For each of the past three years, staff from the U.S. Department of State have answered questions from YALI Network members about applying for the Mandela Washington Fellowship for Young African Leaders.

On how Mandela Washington Fellows are selected …

You have to be a citizen of a sub-Saharan African country and have to be residing in a sub-Saharan African country. You should be proficient in English, and between the ages of 25 and 35 at the time of your application. You should have a proven record of leadership or accomplishment in public service, business/entrepreneurship or civic engagement. We also like to see a demonstrated commitment to public or community service, to volunteerism or mentorship. We are looking for someone who has the ability to work cooperatively in diverse groups and who respects the opinions of others — someone with demonstrated knowledge or experience in the track for which you are applying.
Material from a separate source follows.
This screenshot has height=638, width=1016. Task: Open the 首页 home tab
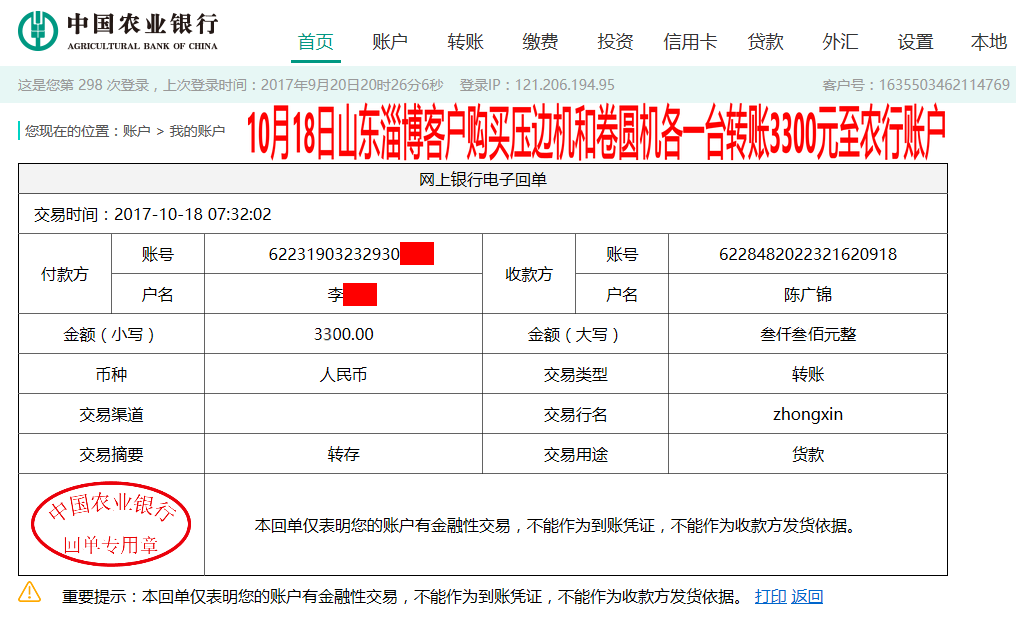tap(314, 42)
The essays and the applications that you submit are very important, because we want to see people who’ve had a track record of making change and are looking forward to making change as we move forward. One must be energetic and positive. The most important criteria is to have a real commitment to return to Africa and put your new leadership skills into use to benefit your community and country.

On English proficiency …

We’re looking for applicants who have English that is good enough to participate in an academic program in the United States. There is no TOEFL test, but we ask applicants to self-rate their English on their applications. There are also the essays that must be well-written in English. There will be an interview process and we will get a feel for whether you actually can speak English or not. It will become apparent whose English is strong. If you make it to the semifinalist round and are interviewed at the U.S. Embassy or somewhere else in your country, the staff there will of course be holding the interview in English.

On applying from a different country than where you permanently reside …
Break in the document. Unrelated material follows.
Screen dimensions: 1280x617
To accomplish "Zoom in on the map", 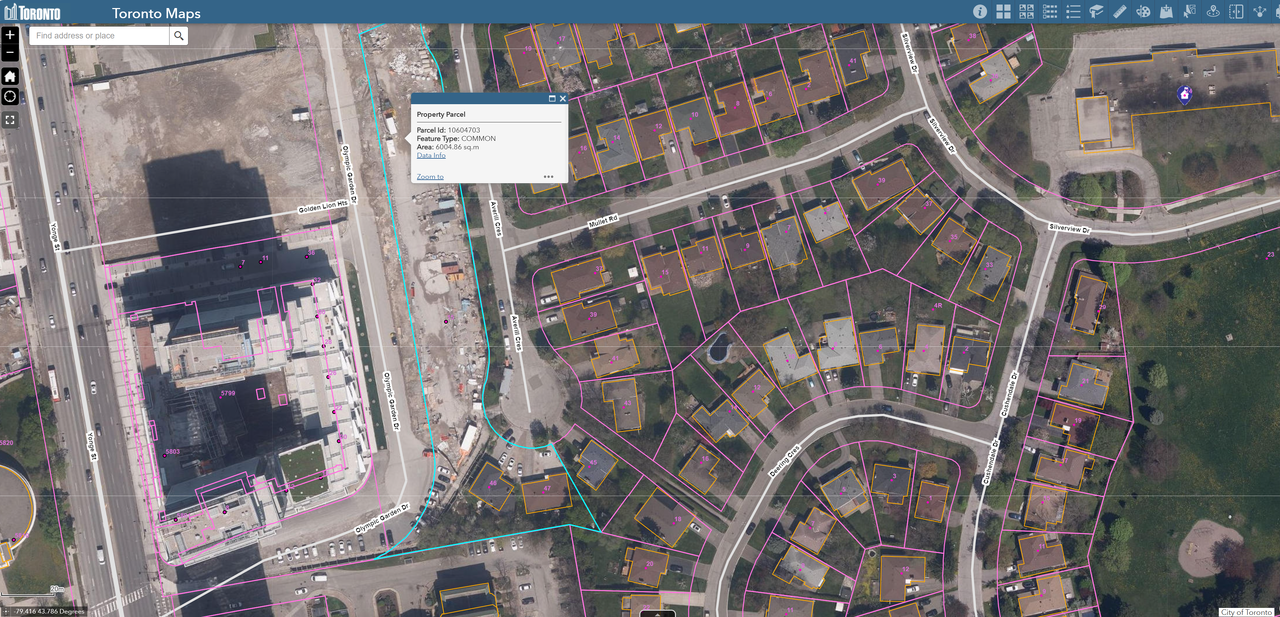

We are looking for candidates who are living in sub-Saharan Africa and who are committed to the future of their continent and home country. For the purposes of this program, we don’t look at Morocco, Algeria, Tunisia, Libya, and Egypt as part of sub-Saharan Africa. Interviews for the Fellowship will be occurring in sub-Saharan Africa. If you are applying in sub-Saharan Africa but in a different country in sub-Saharan Africa from which you normally reside (maybe you are studying or working in another country), the embassy in the country in which you’re currently living will likely be able to do the interview for you and then transmit that back to our embassy in your home country to make a decision.

On setting quotas …

We value diversity in the United States and hope to reflect this in the Washington Fellowship program. We want a diverse group of countries, ethnic groups, religions, gender, physical, visual, and hearing abilities. We are looking for a diverse group of opinions as well. We are looking for the full range of people who make up African society. We expect to have people participating in this program from every country in sub-Saharan Africa. Ultimately, we want to make sure we have a representative group of individuals from across the continent as a whole.
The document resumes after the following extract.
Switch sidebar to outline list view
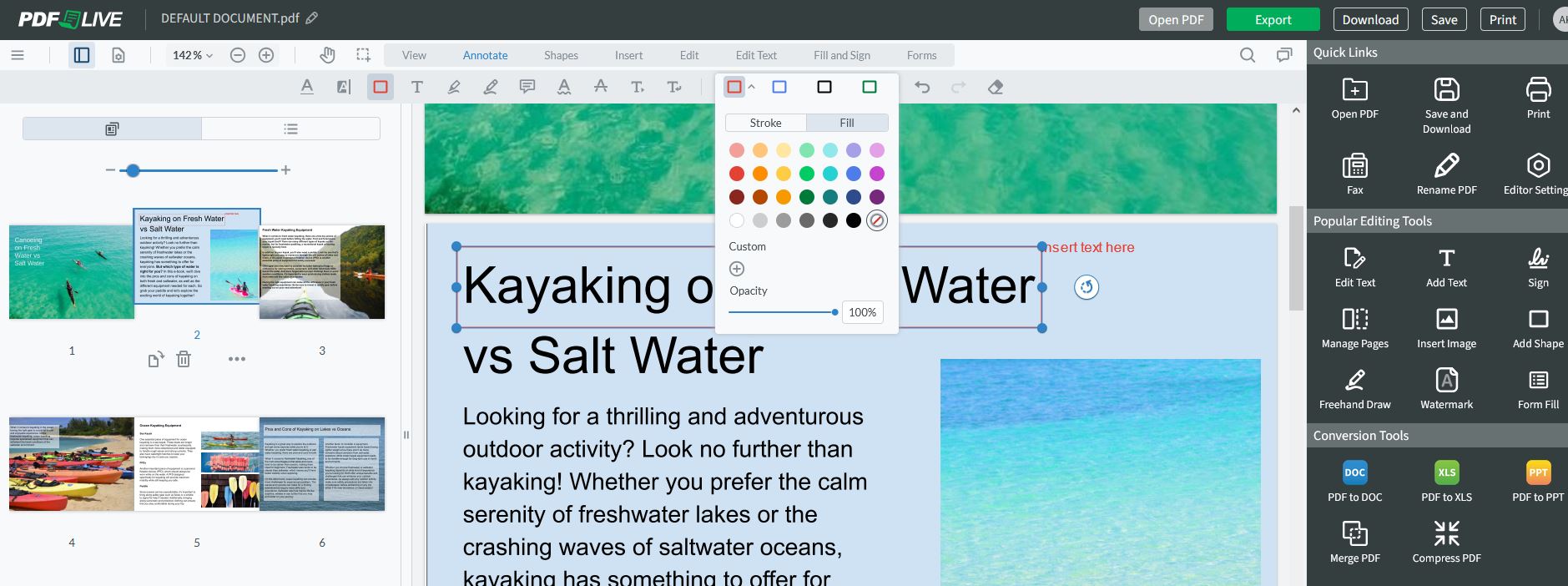The image size is (1568, 586). pyautogui.click(x=290, y=129)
On what documentation to include with your application …

The key thing we are looking for is demonstrated leaders. It really is up to you what documents you decide you’d like to upload, so I would just suggest that you pick the documents that you think best reflect either your professional expertise or your leadership capacity. If you have trouble demonstrating that in a documented form because of various reasons outside your control, we would still like to take a look at your application. An important part of the application is the essays where you have the opportunity to demonstrate what you have accomplished and what your goals are for your future.

On which Fellowship track to choose …

A candidate who has experience in a particular track (Business & Entrepreneurship, Public Management, Civic Leadership) will be a stronger candidate than someone who has never worked in that area. But we welcome all who want to apply, both those who currently work in a particular track and those who have an intention to do so in the future.

On submitting multiple applications and ranking the tracks …

You cannot submit several applications and it will not improve your chances. If you submit several applications you will be disqualified. Do not submit more than one application.

On the role of educational achievement in the selection process …

We will consider what your formal education is, but you will not be disqualified if you do not have a formal diploma or degree. Formal education plays a role in terms of how we evaluate your application as a whole. We really are looking for Fellows who are demonstrated leaders in their communities and their countries. Africa is a diverse continent and we know that leaders come to their achievements through both formal and informal means.

On what we expect upon your return to Africa …

We hope that you bring back new skills and new enthusiasm. What we really hope for is a multiplier effect — that you share with your friends, family and colleagues what you saw, learned, and perhaps taught others in the U.S. so that this experience grows. And we hope that you continue to stay in touch with us.